======== DATA
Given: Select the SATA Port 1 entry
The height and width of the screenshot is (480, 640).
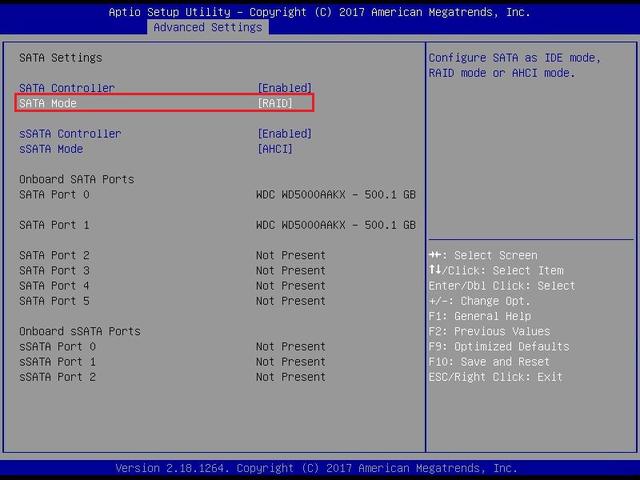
================
======== DATA
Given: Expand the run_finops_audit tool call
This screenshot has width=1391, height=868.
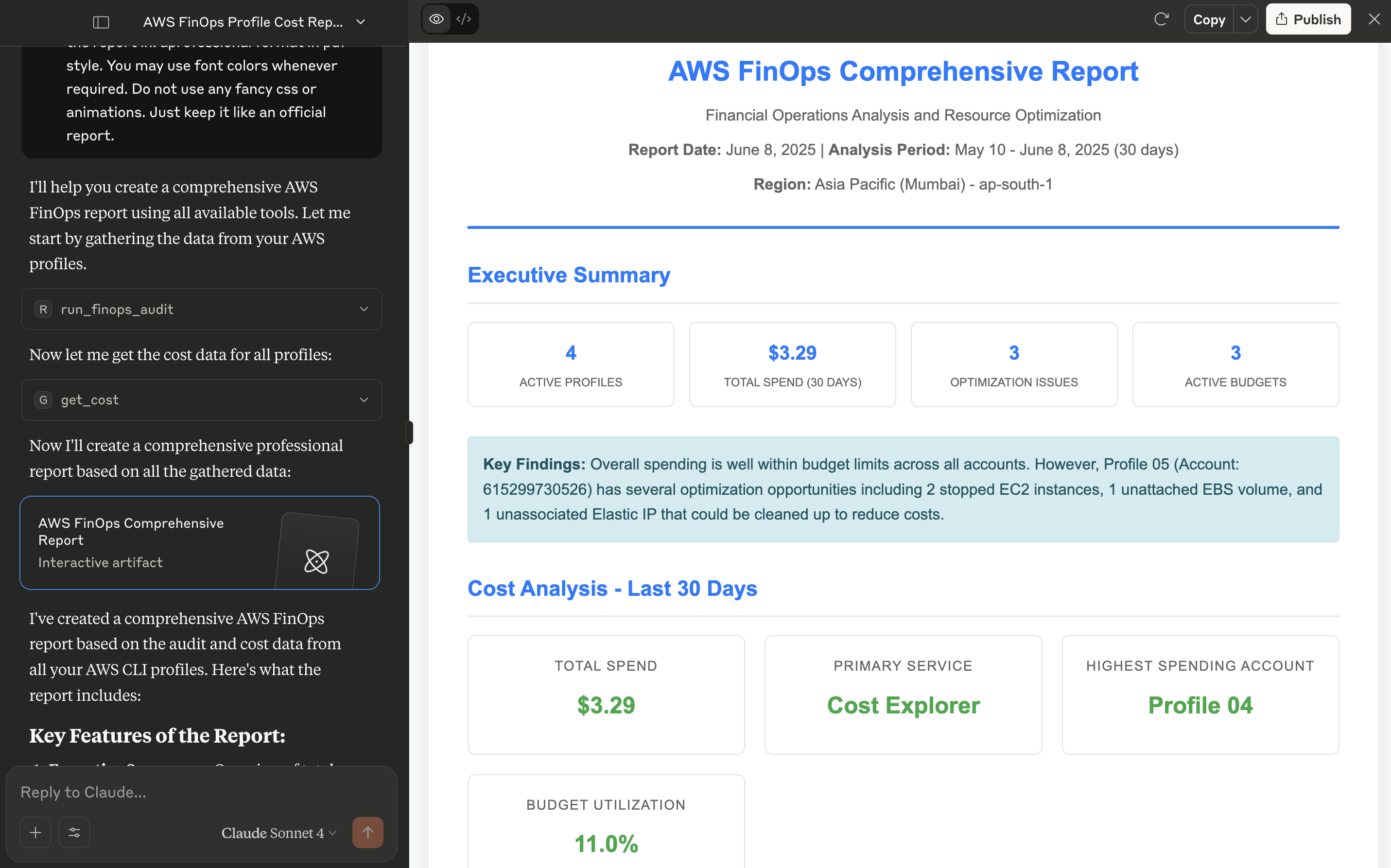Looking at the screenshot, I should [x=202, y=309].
================
--- AIM OF THE EXERCISE ---
Report, from the entries above, each line where "Given" is found.

--- RESPONSE TO THIS EXERCISE ---
Given: Select the SATA Port 1 entry
Given: Expand the run_finops_audit tool call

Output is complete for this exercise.